--- AVAILABLE RECORDS Enclosed Below ---

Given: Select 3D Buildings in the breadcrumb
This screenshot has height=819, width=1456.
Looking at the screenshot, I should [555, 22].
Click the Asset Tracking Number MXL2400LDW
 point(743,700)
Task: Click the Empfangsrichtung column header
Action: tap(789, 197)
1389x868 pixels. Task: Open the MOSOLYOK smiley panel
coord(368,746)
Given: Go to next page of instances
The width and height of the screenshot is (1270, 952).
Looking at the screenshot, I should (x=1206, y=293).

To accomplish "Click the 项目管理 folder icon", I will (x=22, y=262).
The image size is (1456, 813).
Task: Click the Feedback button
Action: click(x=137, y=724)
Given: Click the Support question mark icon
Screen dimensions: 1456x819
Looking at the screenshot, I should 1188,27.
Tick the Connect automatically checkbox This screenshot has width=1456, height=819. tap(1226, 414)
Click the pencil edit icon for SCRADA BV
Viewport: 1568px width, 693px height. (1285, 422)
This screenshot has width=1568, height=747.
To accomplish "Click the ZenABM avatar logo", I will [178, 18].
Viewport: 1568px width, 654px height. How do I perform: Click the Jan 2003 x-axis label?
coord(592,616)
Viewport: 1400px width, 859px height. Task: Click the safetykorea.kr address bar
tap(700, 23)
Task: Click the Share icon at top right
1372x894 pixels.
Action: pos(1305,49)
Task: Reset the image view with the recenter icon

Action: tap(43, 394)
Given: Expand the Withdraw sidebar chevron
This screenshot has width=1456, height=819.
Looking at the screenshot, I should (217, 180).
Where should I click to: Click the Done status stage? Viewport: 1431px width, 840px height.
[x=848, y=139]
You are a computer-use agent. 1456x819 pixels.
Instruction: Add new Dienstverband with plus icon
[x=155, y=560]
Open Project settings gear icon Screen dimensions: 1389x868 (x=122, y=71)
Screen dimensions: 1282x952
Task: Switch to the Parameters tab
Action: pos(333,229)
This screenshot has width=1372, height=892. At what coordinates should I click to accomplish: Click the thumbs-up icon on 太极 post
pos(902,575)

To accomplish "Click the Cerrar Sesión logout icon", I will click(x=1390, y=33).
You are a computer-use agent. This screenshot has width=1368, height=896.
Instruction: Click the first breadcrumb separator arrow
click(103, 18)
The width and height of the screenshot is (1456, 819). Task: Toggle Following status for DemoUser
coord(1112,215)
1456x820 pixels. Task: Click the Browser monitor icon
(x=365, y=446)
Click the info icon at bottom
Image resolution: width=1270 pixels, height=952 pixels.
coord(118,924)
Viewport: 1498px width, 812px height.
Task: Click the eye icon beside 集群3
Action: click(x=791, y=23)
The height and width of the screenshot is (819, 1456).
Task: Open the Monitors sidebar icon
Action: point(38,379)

--- End of Enclosed AVAILABLE RECORDS ---

● **AIM OF THE TASK**
Output each record above exactly, omitting nothing.

● **THE COMPLETED TASK**
Given: Select 3D Buildings in the breadcrumb
This screenshot has height=819, width=1456.
Looking at the screenshot, I should [555, 22].
Click the Asset Tracking Number MXL2400LDW
 point(743,700)
Task: Click the Empfangsrichtung column header
Action: tap(789, 197)
1389x868 pixels. Task: Open the MOSOLYOK smiley panel
coord(368,746)
Given: Go to next page of instances
The width and height of the screenshot is (1270, 952).
Looking at the screenshot, I should (x=1206, y=293).

To accomplish "Click the 项目管理 folder icon", I will (x=22, y=262).
The image size is (1456, 813).
Task: Click the Feedback button
Action: click(x=137, y=724)
Given: Click the Support question mark icon
Screen dimensions: 1456x819
Looking at the screenshot, I should 1188,27.
Tick the Connect automatically checkbox This screenshot has width=1456, height=819. tap(1226, 414)
Click the pencil edit icon for SCRADA BV
Viewport: 1568px width, 693px height. (1285, 422)
This screenshot has width=1568, height=747.
To accomplish "Click the ZenABM avatar logo", I will [178, 18].
Viewport: 1568px width, 654px height. How do I perform: Click the Jan 2003 x-axis label?
coord(592,616)
Viewport: 1400px width, 859px height. Task: Click the safetykorea.kr address bar
tap(700, 23)
Task: Click the Share icon at top right
1372x894 pixels.
Action: pos(1305,49)
Task: Reset the image view with the recenter icon

Action: tap(43, 394)
Given: Expand the Withdraw sidebar chevron
This screenshot has width=1456, height=819.
Looking at the screenshot, I should (217, 180).
Where should I click to: Click the Done status stage? Viewport: 1431px width, 840px height.
[x=848, y=139]
You are a computer-use agent. 1456x819 pixels.
Instruction: Add new Dienstverband with plus icon
[x=155, y=560]
Open Project settings gear icon Screen dimensions: 1389x868 (x=122, y=71)
Screen dimensions: 1282x952
Task: Switch to the Parameters tab
Action: pos(333,229)
This screenshot has width=1372, height=892. At what coordinates should I click to accomplish: Click the thumbs-up icon on 太极 post
pos(902,575)

To accomplish "Click the Cerrar Sesión logout icon", I will click(x=1390, y=33).
You are a computer-use agent. This screenshot has width=1368, height=896.
Instruction: Click the first breadcrumb separator arrow
click(103, 18)
The width and height of the screenshot is (1456, 819). Task: Toggle Following status for DemoUser
coord(1112,215)
1456x820 pixels. Task: Click the Browser monitor icon
(x=365, y=446)
Click the info icon at bottom
Image resolution: width=1270 pixels, height=952 pixels.
coord(118,924)
Viewport: 1498px width, 812px height.
Task: Click the eye icon beside 集群3
Action: click(x=791, y=23)
The height and width of the screenshot is (819, 1456).
Task: Open the Monitors sidebar icon
Action: point(38,379)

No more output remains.